Back at home, they entertained guests at South and Fort streets, visited friends in other cities, and dallied with young men. For a few years Ros strung along another New Yorker, a lawyer named Billy, who expected to marry her, and whom she apparently saw as her default option if no one more exciting presented himself. The other men who pursued them were mostly studying at the Auburn Theological Seminary, which trained Presbyterian ministers. One of the most prestigious divinity schools in the country, it was headed by Allen Macy Dulles—the father of Secretary of State John Foster Dulles. Allen Dulles was a friend of Dorothy’s parents, who considered the seminary a good source of suitors. Although her sister Carrie-Belle had married one of the seminarians several years earlier, Dorothy was scornful of the type. She wrote to Anna from Cortina about a guest in the hotel: “There is a queer looking youth with long, black greasy hair—and he looked just like the worst of the seminary students.”
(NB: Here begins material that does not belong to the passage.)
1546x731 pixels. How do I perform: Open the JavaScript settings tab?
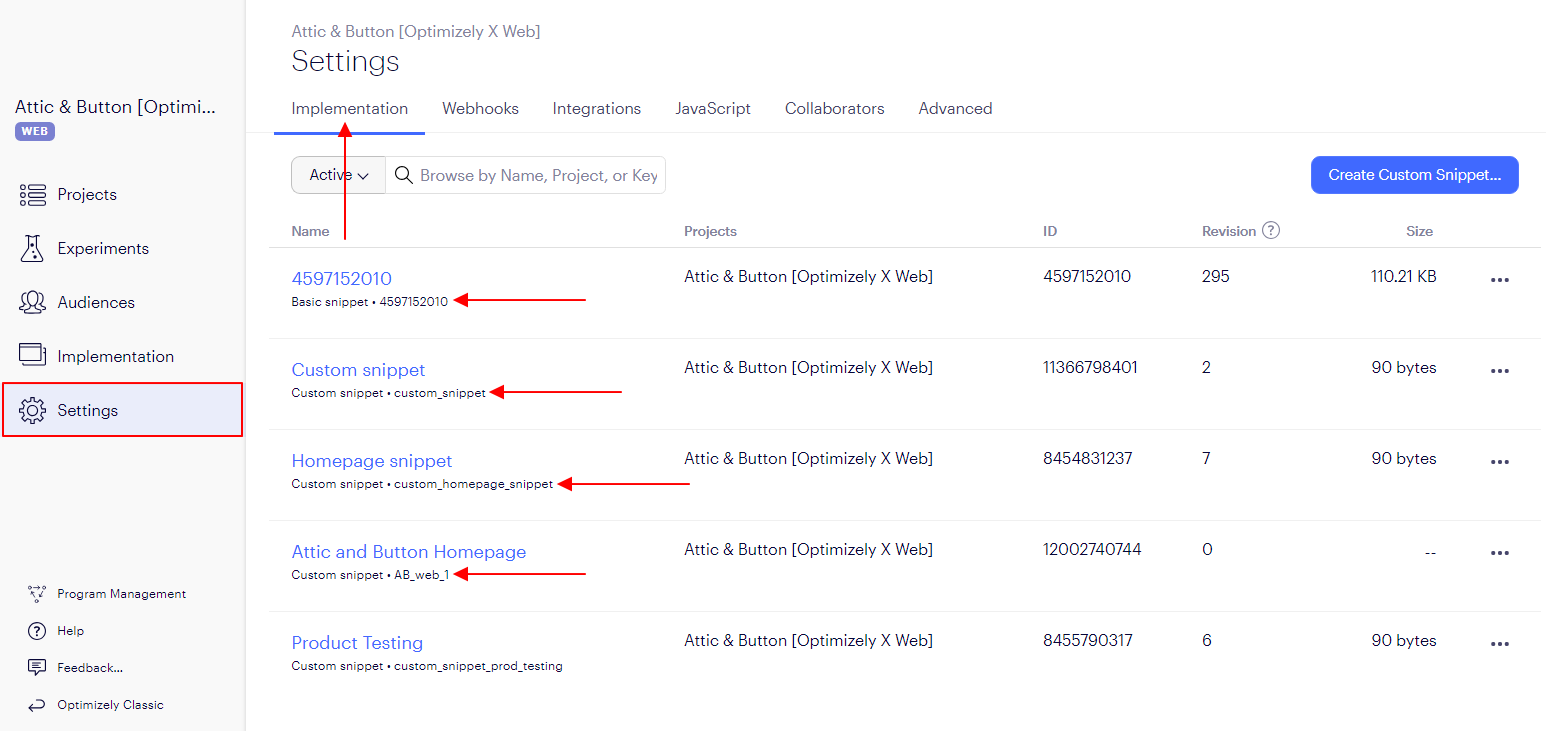click(712, 109)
In their spare time, influenced by two generations of Auburn feminists and by their time at Smith, Dorothy and Ros supported Jane Addams’s Hull House and advocated women’s suffrage. They became members of the Cayuga County Political Equality Club, and in good weather, they stood on soapboxes in Owasco. In 1914 they organized a meeting at Suffrage Headquarters in the Woman’s Union.
Dorothy introduced the speaker, Mrs. Theodore M. Pomeroy
of Buffalo, who talked about her work as a national officer of the club and explained why she was a suffragist. Mrs. Pomeroy described canvassing house-to-house and running meetings all over the city, so that women would be ready when their time came to vote. Thousands of women were attending, she said, immigrants included. In the future, “a mother who can instruct her sons in public questions will have more influence than another interested in a new hat. There is a psychological change in the world: in ages past women labored beside the men; then she came to be confined to house duties; now is the age of machinery, and woman’s work has been taken away from her.” She urged her audience
to consider that when one thing goes out of your life, you must find another to replace it, and she reminded them that women had “especial interest in educational, health, and corrective departments of work.” When tea was served, “Miss Underwood poured, assisted by Miss Woodruff.”